[Requirement]: From the line containing "Where should I" to the end of the records, print every line exactly, both ends included, and leave out the pictures.

[Information supplied]:
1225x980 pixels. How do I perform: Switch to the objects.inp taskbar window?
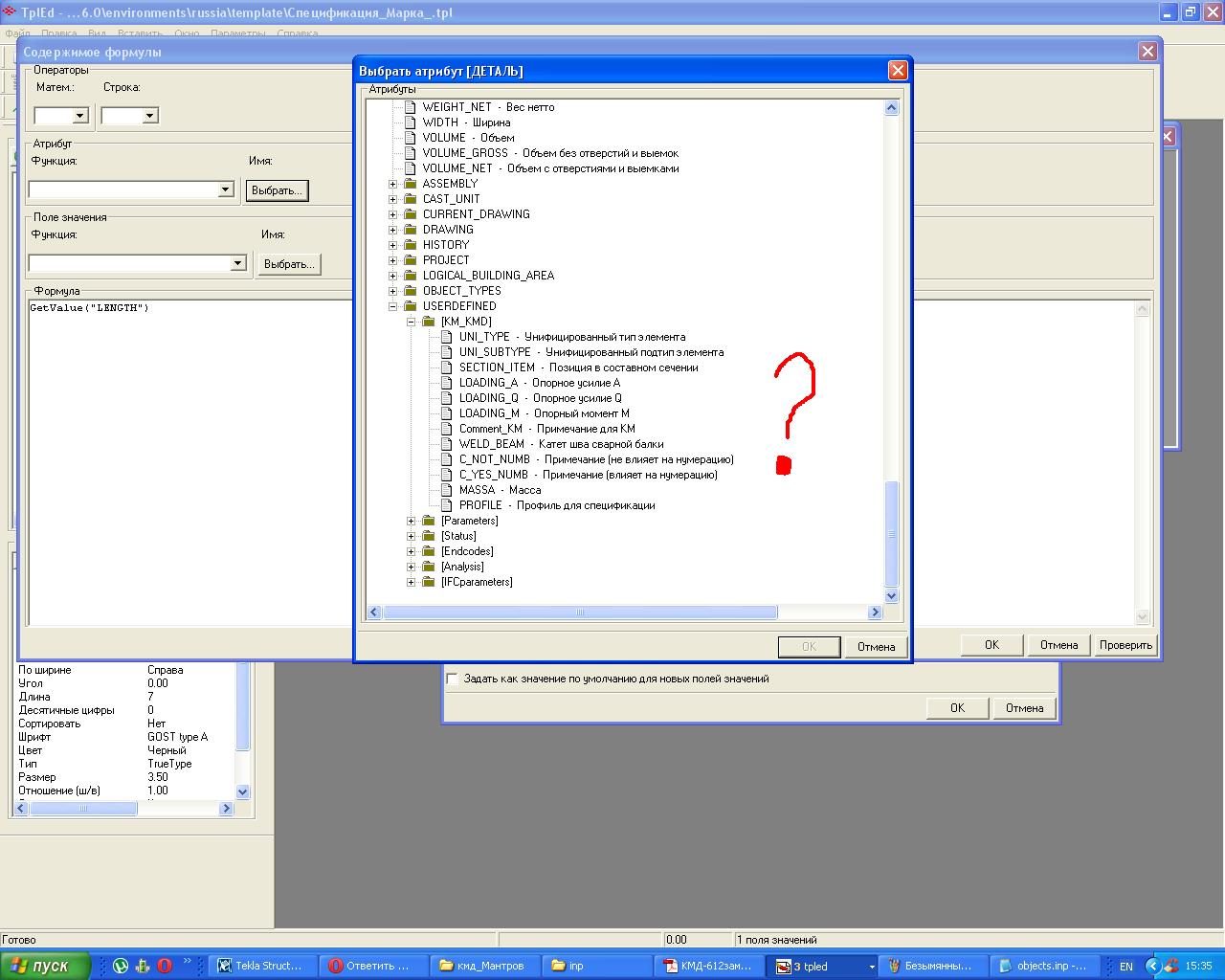coord(1041,966)
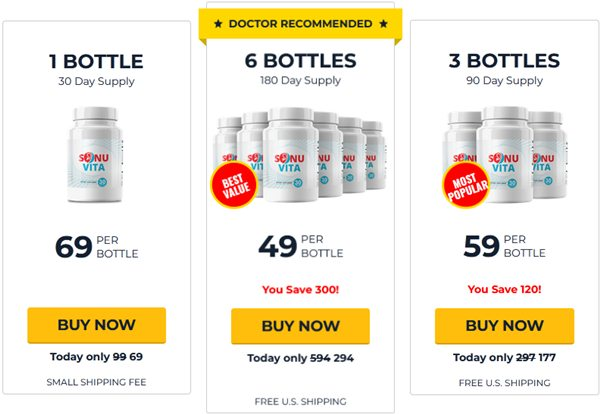This screenshot has height=414, width=600.
Task: Click the Doctor Recommended yellow banner
Action: coord(300,24)

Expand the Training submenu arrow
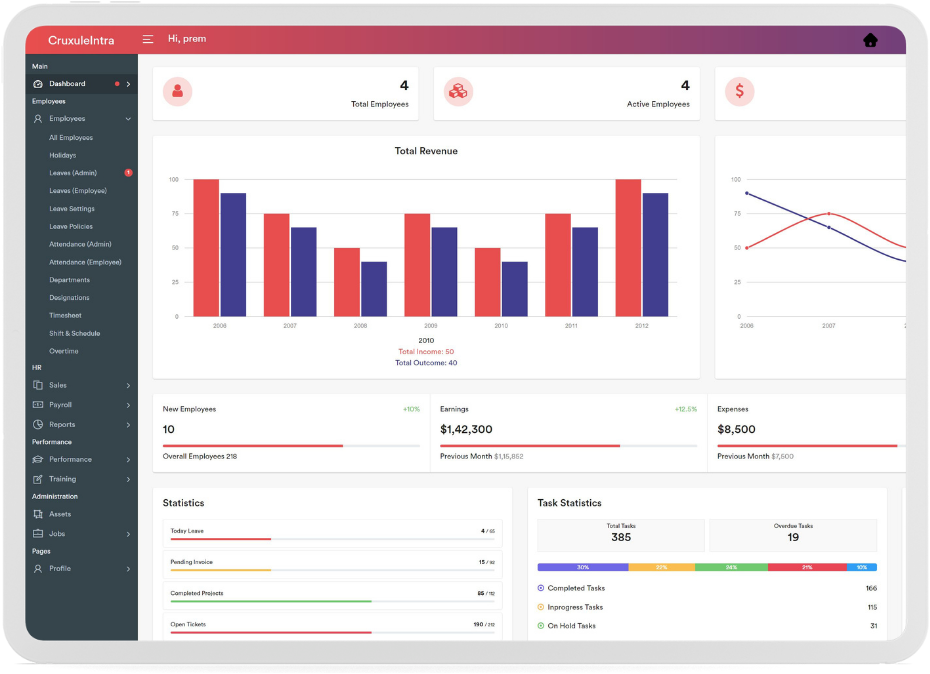click(128, 479)
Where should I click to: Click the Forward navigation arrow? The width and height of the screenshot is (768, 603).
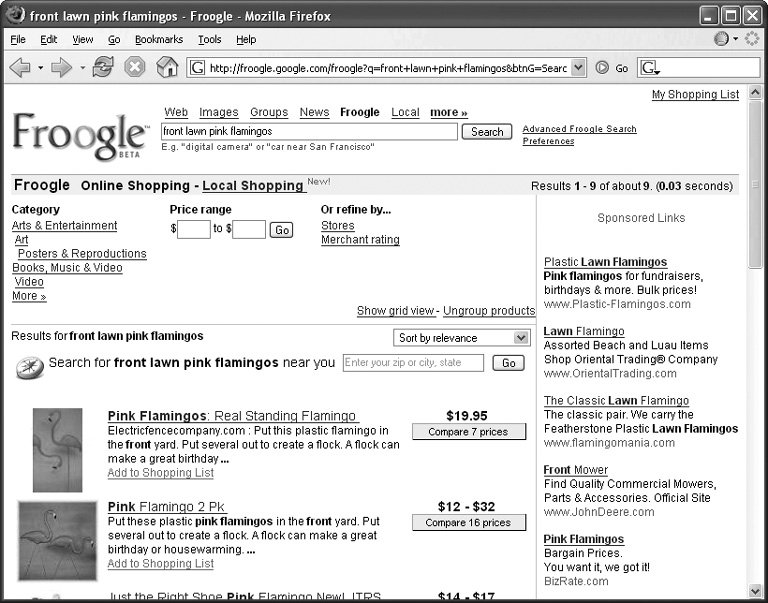(61, 68)
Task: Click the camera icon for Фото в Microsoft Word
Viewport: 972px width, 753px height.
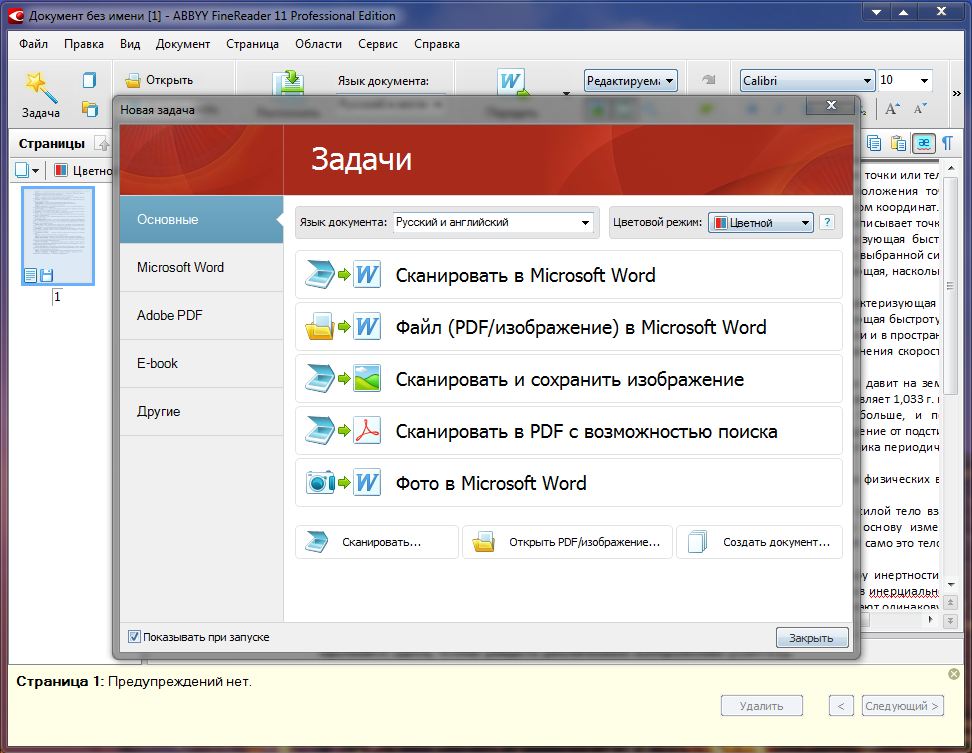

[Finished task]:
Where should I click to: Click the Forward navigation arrow? The width and height of the screenshot is (768, 603).
(61, 68)
Task: Click the camera icon for Фото в Microsoft Word
Viewport: 972px width, 753px height.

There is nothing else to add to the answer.